An der Rechtswissenschaftlichen Fakultät beschäftigt er sich vor allem mit dem österreichischen und europäischen Verfassungs- und Verwaltungsrecht, die zum Bereich des Öffentlichen Rechts gehören. Während die Verfassung die rechtlichen Grundlagen des Staates regelt, geht es im Verwaltungsrecht um die Beziehungen zwischen öffentlicher Verwaltung und den BürgerInnen. So forscht Franz Merli u.a. zu den verschiedenen Rechtsmaterien innerhalb des Verwaltungsrechts, zur Verwaltungsgerichtsbarkeit und zum Grundrecht auf Eigentum.
Geteilte Macht
"Meine Schwerpunkte wechseln. Ein durchgängiger roter Faden liegt aber z.B. auf der Frage, wie sich rechtsstaatliche und demokratische Standards aufrechterhalten lassen in einer Lage, in der sich das Recht immer stärker fragmentiert und immer mehr Ebenen mitreden", erklärt der Wissenschafter.
Ein Beispiel: Der Staat muss bei der Schaffung und Durchsetzung von Recht seine Macht zunehmend mit internationalen Organisationen und privaten Verbänden teilen. "Seien es nun Banken, die kontrollieren, ob Personen Geldwäsche betreiben, Sicherheitsunternehmen an Flughäfen oder IngenieurInnen, die Produkteigenschaften überprüfen. In einem aktuellen Forschungsprojekt gehen wir u.a. den Fragen nach, welches Recht gilt, wenn Private in einem verwaltungsrechtlichen Kontext agieren und wie die Rechtmäßigkeit der Handlungen sichergestellt werden kann", erläutert Merli.
Ein internationaler Blick
Der Blick auf die Anschlussfähigkeit nationaler Diskussionen an internationale Debatten ist Franz Merli, der als Gastprofessor bereits u.a. mehrfach in den USA lehrte, besonders wichtig. Denn der Jurist ist überzeugt, dass es eine Form der europäischen Zusammenarbeit dringend braucht: "Ob diese nun en détail so aussehen muss, wie sie aktuell ausschaut, darüber kann man streiten.
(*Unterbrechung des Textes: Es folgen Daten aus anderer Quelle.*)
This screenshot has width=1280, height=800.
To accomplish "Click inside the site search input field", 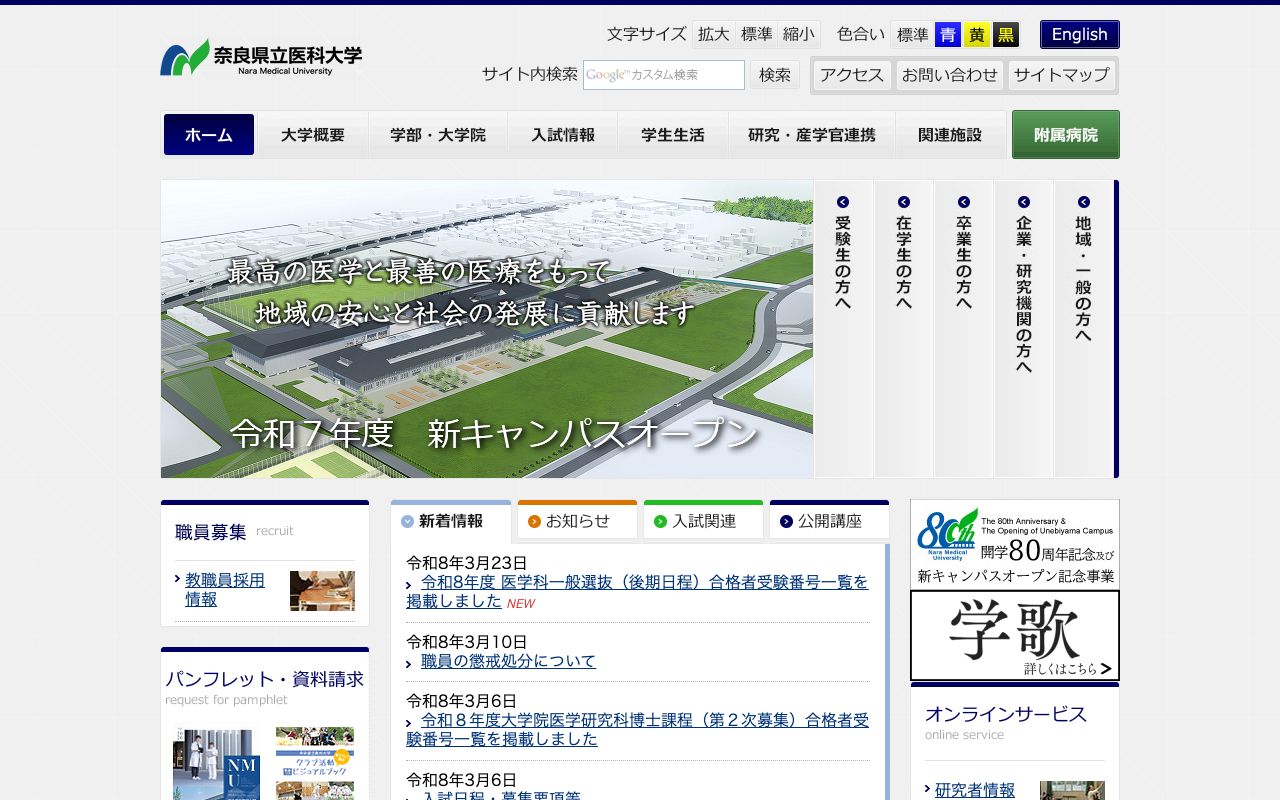I will pos(663,75).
Aber dass wir nicht mehr in eine Situation zurückkommen dürfen, wo alle Staaten alleine und jeder gegen jeden agieren kann, das liegt für mich auf der Hand."
Zwar habe sich die EU mitunter ungeschickt verhalten und sei lange Zeit auf "ihrem selbstverständlichen Daseinszweck dahingeritten", aber Merli ist überzeugt: "Die Menschen müssen wieder den Wert von dem erkennen, was wir dadurch haben: keinen Krieg, Stärke gegen Dritte und mehr Entfaltungsmöglichkeiten für die Bürgerinnen und Bürger."
Verständnis fördern
Das Vermitteln des "Warums" liegt Franz Merli auch in der Lehre am Herzen: "Im Recht haben wir immer das Problem, dass wir mit Fakten zugeschüttet werden. Die Frage nach den Gründen und den Funktionen von Regelungen geht oftmals unter. Mir ist es wichtig, genau das den Studierenden zu vermitteln, denn so wird das Verständnis gefördert."
Ausgleich schaffen
Einen Ausgleich zum Job schafft der Jurist privat durch Lesen und Radfahren. "Ich wohne in der Oststeiermark, da gibt es viele kleine Straßen, wenig Verkehr und etliche Hügel", erläutert Franz Merli und antwortet auf die Frage, ob er als Jurist auch in seiner Freizeit z.B. in einer Streitsituation mit Paragraphen um sich wirft, lachend: "Ich glaube, alle JuristInnen, die länger im Geschäft sind, verhalten sich eher gegenteilig. Es ist doch meist vernünftiger, einen Ausgleich zu finden, als immer Recht haben zu wollen." (mw)
Die Antrittsvorlesung von Univ.-Prof. Dr. Franz Merli, Institut für Staats- und Verwaltungsrecht, zum Thema "Was ist juristische Forschung und was wird aus ihr?" findet – gemeinsam mit der Antrittsvorlesung von Univ.-Prof. Mag. Dr. Christian Koller (LINK) und Univ.-Prof. Mag. Dr. Thomas Theodor Jaeger, LL.M. (LINK) – am Mittwoch, 23. November 2016, um 18 Uhr im Großen Festsaal der Universität Wien statt.